» What you will do
Line by line, reproduce the records exactly.
━━━
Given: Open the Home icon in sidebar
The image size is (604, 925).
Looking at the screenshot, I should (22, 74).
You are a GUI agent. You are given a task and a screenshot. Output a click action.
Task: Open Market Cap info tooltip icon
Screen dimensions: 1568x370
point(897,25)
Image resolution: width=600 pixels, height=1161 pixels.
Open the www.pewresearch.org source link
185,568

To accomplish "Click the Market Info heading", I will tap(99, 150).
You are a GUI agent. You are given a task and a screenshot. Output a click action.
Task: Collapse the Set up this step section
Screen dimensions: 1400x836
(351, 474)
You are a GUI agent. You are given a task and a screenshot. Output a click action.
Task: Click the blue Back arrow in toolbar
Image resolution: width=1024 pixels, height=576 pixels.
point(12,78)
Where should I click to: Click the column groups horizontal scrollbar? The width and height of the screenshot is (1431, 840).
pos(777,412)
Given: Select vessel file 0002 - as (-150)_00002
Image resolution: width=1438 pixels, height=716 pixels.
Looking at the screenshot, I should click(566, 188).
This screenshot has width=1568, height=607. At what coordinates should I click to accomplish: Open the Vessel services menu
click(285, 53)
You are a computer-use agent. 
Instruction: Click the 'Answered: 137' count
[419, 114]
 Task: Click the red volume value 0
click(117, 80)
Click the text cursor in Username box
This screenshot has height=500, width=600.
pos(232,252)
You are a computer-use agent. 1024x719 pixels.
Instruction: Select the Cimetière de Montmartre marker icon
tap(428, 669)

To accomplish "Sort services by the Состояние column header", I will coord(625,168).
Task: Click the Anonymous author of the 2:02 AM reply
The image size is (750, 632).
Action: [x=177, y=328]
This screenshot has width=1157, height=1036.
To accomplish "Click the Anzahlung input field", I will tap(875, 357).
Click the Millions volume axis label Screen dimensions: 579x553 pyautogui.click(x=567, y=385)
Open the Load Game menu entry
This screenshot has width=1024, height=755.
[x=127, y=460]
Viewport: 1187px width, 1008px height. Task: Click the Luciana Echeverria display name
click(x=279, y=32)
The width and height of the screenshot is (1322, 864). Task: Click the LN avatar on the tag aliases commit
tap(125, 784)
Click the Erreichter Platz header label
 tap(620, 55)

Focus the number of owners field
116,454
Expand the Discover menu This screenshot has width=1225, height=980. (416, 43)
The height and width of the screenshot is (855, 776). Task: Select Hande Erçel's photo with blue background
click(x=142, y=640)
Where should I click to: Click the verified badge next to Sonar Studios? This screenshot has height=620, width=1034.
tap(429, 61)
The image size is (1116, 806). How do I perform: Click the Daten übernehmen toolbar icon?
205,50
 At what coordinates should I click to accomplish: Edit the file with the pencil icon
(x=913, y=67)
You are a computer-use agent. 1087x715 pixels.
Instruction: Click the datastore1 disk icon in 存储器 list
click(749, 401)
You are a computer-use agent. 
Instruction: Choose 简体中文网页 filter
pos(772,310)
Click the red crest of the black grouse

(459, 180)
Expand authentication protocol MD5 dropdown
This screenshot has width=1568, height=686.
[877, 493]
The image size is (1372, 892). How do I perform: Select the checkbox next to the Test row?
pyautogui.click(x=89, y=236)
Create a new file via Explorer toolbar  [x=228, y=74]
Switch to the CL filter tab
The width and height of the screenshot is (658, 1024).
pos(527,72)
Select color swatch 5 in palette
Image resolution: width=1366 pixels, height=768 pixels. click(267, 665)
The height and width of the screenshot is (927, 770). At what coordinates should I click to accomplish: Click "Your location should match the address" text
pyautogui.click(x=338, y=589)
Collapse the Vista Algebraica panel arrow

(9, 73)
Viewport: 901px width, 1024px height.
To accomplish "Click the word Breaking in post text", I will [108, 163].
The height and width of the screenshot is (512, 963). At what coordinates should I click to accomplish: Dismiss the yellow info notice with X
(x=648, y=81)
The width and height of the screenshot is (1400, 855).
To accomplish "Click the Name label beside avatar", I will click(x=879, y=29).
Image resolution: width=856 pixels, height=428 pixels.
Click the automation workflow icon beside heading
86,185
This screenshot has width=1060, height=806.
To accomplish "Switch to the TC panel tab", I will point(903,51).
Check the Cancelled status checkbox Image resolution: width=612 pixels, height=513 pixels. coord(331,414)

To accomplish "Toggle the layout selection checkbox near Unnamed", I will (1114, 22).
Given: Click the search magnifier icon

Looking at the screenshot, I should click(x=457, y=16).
━━━
» Response box
Given: Open the Home icon in sidebar
The image size is (604, 925).
Looking at the screenshot, I should (22, 74).
You are a GUI agent. You are given a task and a screenshot. Output a click action.
Task: Open Market Cap info tooltip icon
Screen dimensions: 1568x370
point(897,25)
Image resolution: width=600 pixels, height=1161 pixels.
Open the www.pewresearch.org source link
185,568

To accomplish "Click the Market Info heading", I will tap(99, 150).
You are a GUI agent. You are given a task and a screenshot. Output a click action.
Task: Collapse the Set up this step section
Screen dimensions: 1400x836
(351, 474)
You are a GUI agent. You are given a task and a screenshot. Output a click action.
Task: Click the blue Back arrow in toolbar
Image resolution: width=1024 pixels, height=576 pixels.
point(12,78)
Where should I click to: Click the column groups horizontal scrollbar? The width and height of the screenshot is (1431, 840).
pos(777,412)
Given: Select vessel file 0002 - as (-150)_00002
Image resolution: width=1438 pixels, height=716 pixels.
Looking at the screenshot, I should click(566, 188).
This screenshot has width=1568, height=607. At what coordinates should I click to accomplish: Open the Vessel services menu
click(285, 53)
You are a computer-use agent. 
Instruction: Click the 'Answered: 137' count
[419, 114]
 Task: Click the red volume value 0
click(117, 80)
Click the text cursor in Username box
This screenshot has height=500, width=600.
pos(232,252)
You are a computer-use agent. 1024x719 pixels.
Instruction: Select the Cimetière de Montmartre marker icon
tap(428, 669)

To accomplish "Sort services by the Состояние column header", I will coord(625,168).
Task: Click the Anonymous author of the 2:02 AM reply
The image size is (750, 632).
Action: [x=177, y=328]
This screenshot has width=1157, height=1036.
To accomplish "Click the Anzahlung input field", I will tap(875, 357).
Click the Millions volume axis label Screen dimensions: 579x553 pyautogui.click(x=567, y=385)
Open the Load Game menu entry
This screenshot has width=1024, height=755.
[x=127, y=460]
Viewport: 1187px width, 1008px height. Task: Click the Luciana Echeverria display name
click(x=279, y=32)
The width and height of the screenshot is (1322, 864). Task: Click the LN avatar on the tag aliases commit
tap(125, 784)
Click the Erreichter Platz header label
 tap(620, 55)

Focus the number of owners field
116,454
Expand the Discover menu This screenshot has width=1225, height=980. (416, 43)
The height and width of the screenshot is (855, 776). Task: Select Hande Erçel's photo with blue background
click(x=142, y=640)
Where should I click to: Click the verified badge next to Sonar Studios? This screenshot has height=620, width=1034.
tap(429, 61)
The image size is (1116, 806). How do I perform: Click the Daten übernehmen toolbar icon?
205,50
 At what coordinates should I click to accomplish: Edit the file with the pencil icon
(x=913, y=67)
You are a computer-use agent. 1087x715 pixels.
Instruction: Click the datastore1 disk icon in 存储器 list
click(749, 401)
You are a computer-use agent. 
Instruction: Choose 简体中文网页 filter
pos(772,310)
Click the red crest of the black grouse

(459, 180)
Expand authentication protocol MD5 dropdown
This screenshot has width=1568, height=686.
[877, 493]
The image size is (1372, 892). How do I perform: Select the checkbox next to the Test row?
pyautogui.click(x=89, y=236)
Create a new file via Explorer toolbar  [x=228, y=74]
Switch to the CL filter tab
The width and height of the screenshot is (658, 1024).
pos(527,72)
Select color swatch 5 in palette
Image resolution: width=1366 pixels, height=768 pixels. click(267, 665)
The height and width of the screenshot is (927, 770). At what coordinates should I click to accomplish: Click "Your location should match the address" text
pyautogui.click(x=338, y=589)
Collapse the Vista Algebraica panel arrow

(9, 73)
Viewport: 901px width, 1024px height.
To accomplish "Click the word Breaking in post text", I will [108, 163].
The height and width of the screenshot is (512, 963). At what coordinates should I click to accomplish: Dismiss the yellow info notice with X
(x=648, y=81)
The width and height of the screenshot is (1400, 855).
To accomplish "Click the Name label beside avatar", I will click(x=879, y=29).
Image resolution: width=856 pixels, height=428 pixels.
Click the automation workflow icon beside heading
86,185
This screenshot has width=1060, height=806.
To accomplish "Switch to the TC panel tab", I will point(903,51).
Check the Cancelled status checkbox Image resolution: width=612 pixels, height=513 pixels. coord(331,414)

To accomplish "Toggle the layout selection checkbox near Unnamed", I will (1114, 22).
Given: Click the search magnifier icon

Looking at the screenshot, I should click(x=457, y=16).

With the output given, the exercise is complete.